### Requirement
With pictures omitted, transcribe exactly the lines from the one containing "Instruction: Click Параметры..." to the end of the records below.

:: Available data

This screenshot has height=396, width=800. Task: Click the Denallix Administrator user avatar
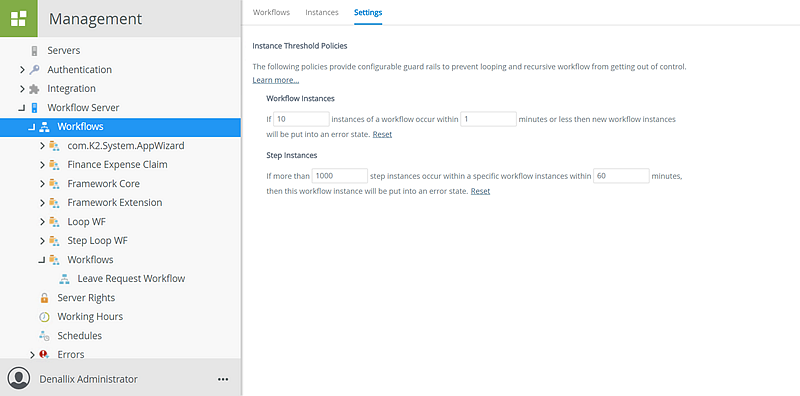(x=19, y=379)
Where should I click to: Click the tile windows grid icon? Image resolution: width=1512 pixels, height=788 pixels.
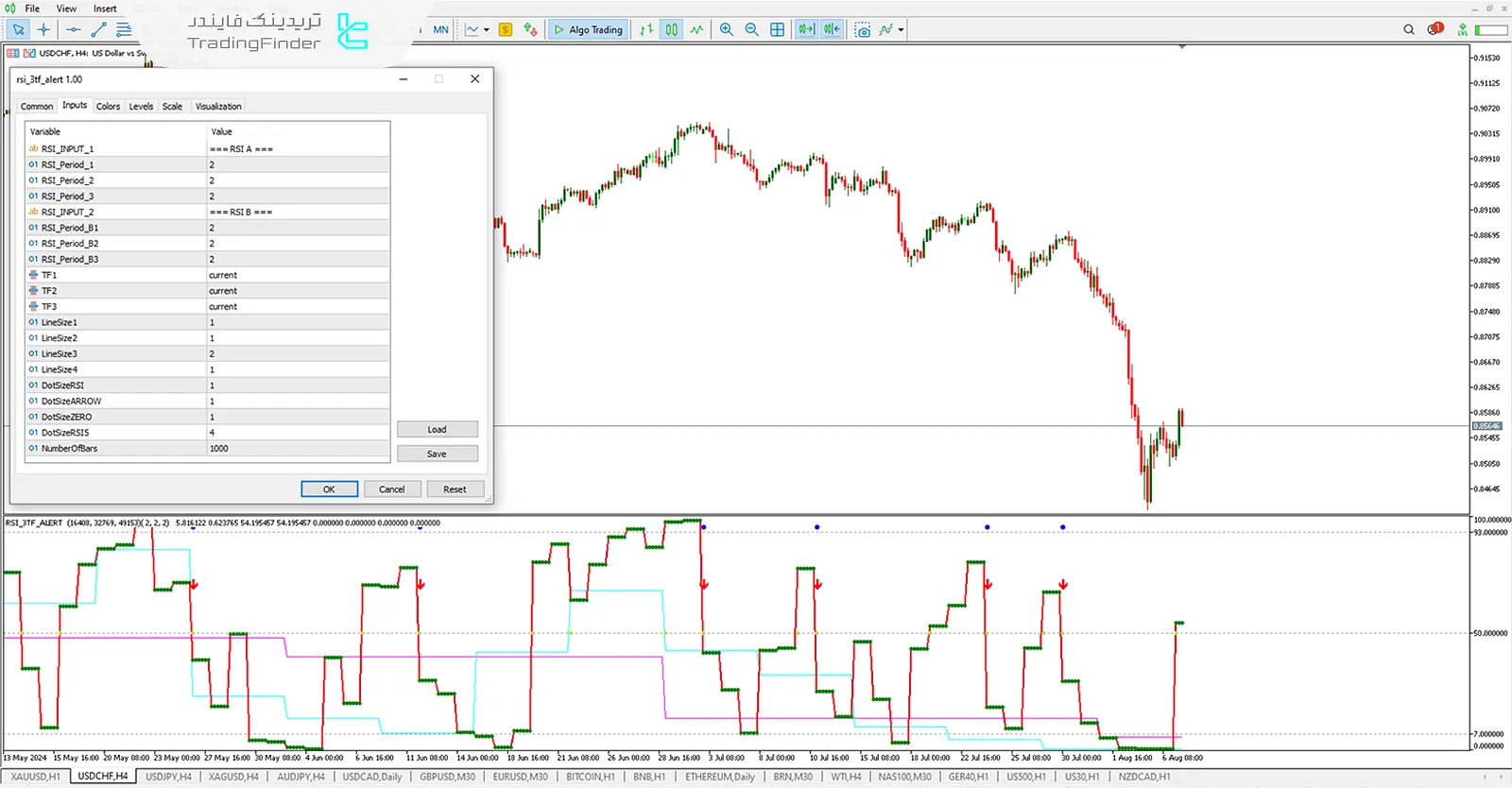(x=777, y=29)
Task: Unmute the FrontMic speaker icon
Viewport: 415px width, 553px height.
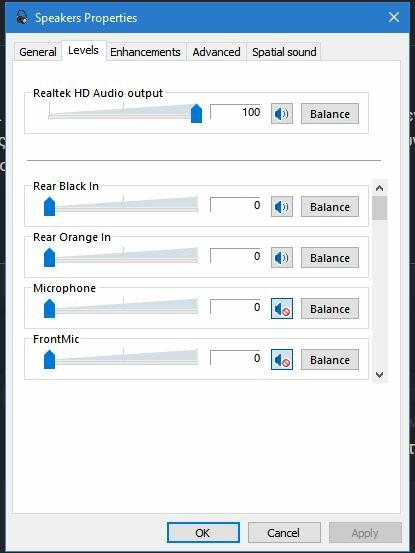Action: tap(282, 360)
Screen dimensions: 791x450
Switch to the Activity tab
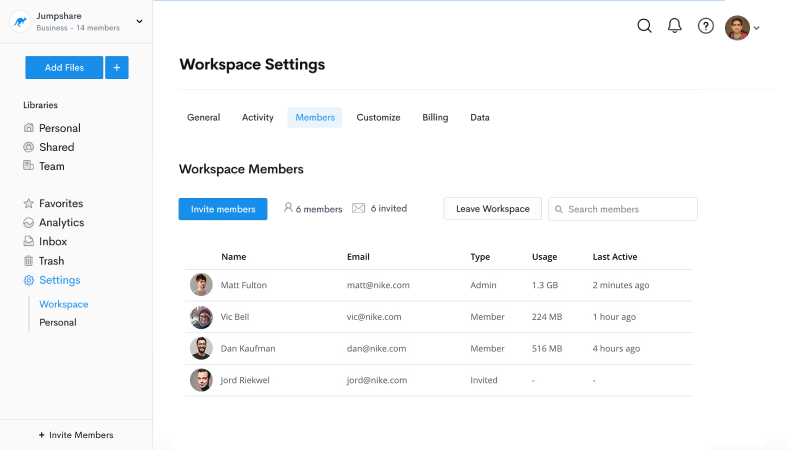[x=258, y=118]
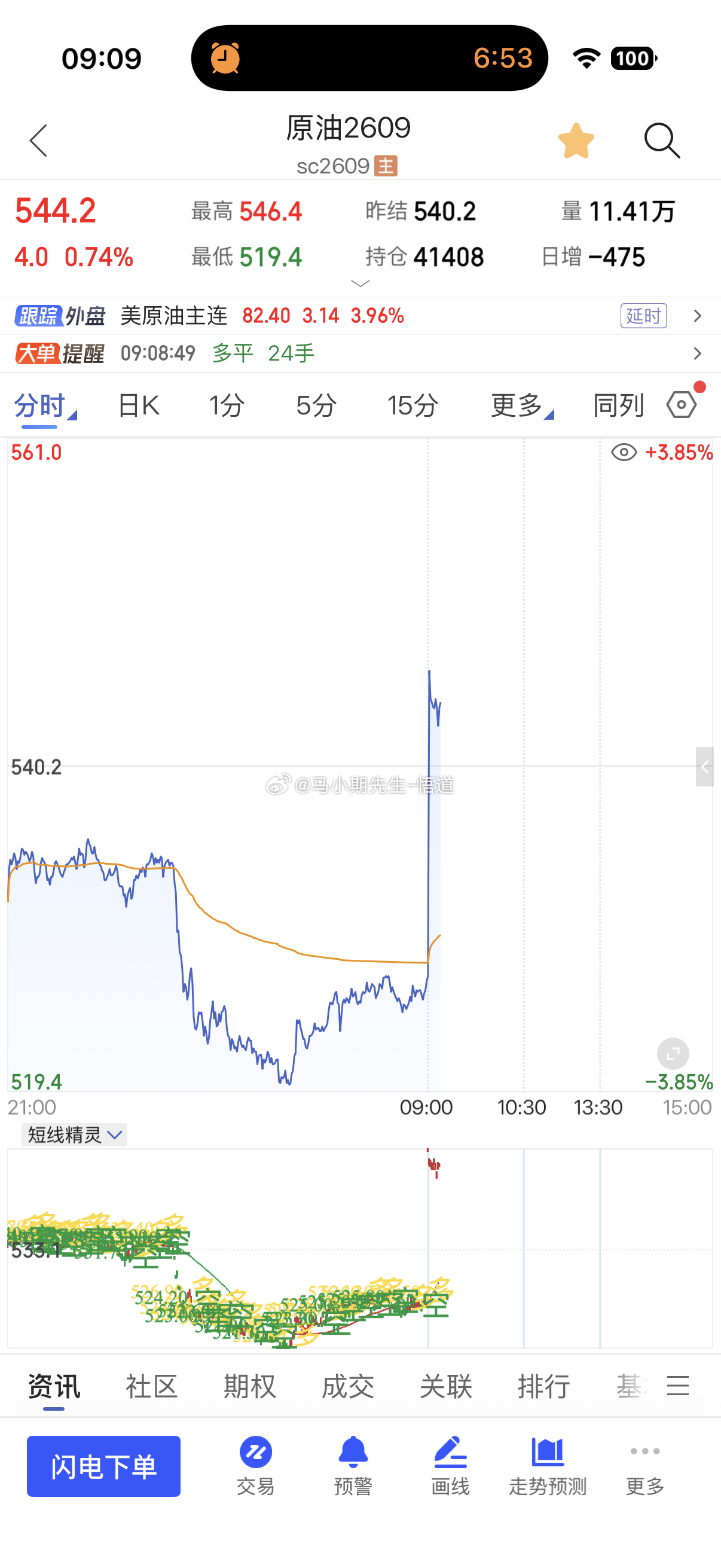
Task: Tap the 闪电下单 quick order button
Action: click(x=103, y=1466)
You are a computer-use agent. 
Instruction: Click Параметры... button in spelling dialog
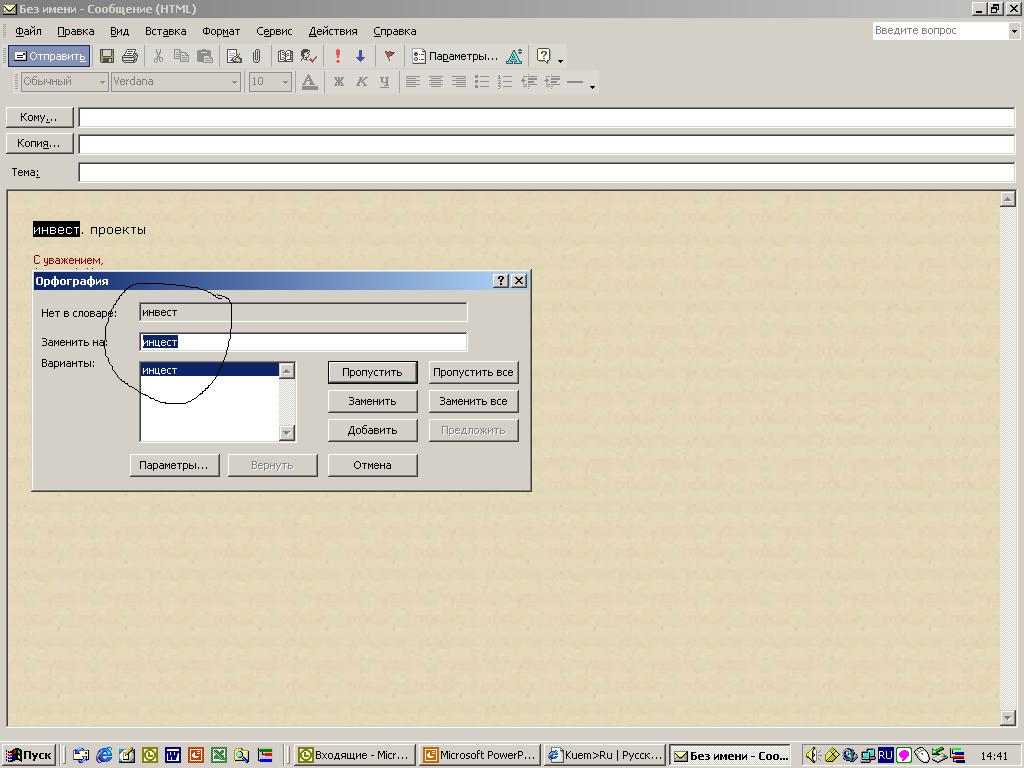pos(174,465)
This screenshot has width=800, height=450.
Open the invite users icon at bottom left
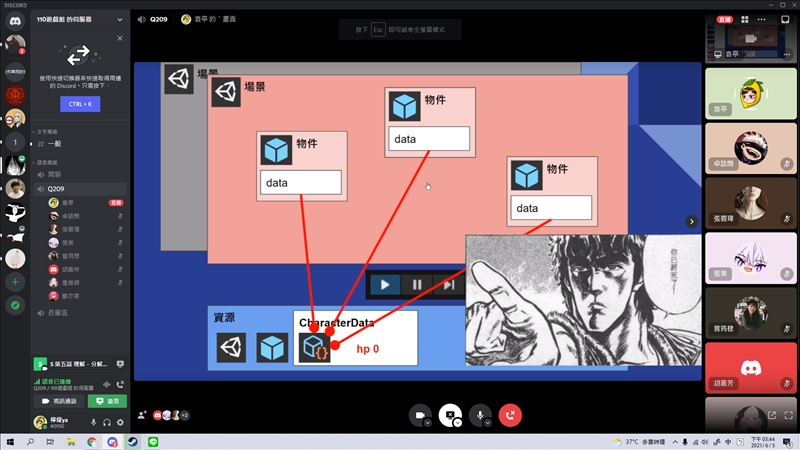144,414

::::

### Answer for this exercise
Instruction: Click Параметры... button in spelling dialog
pos(174,465)
This screenshot has width=800, height=450.
Open the invite users icon at bottom left
144,414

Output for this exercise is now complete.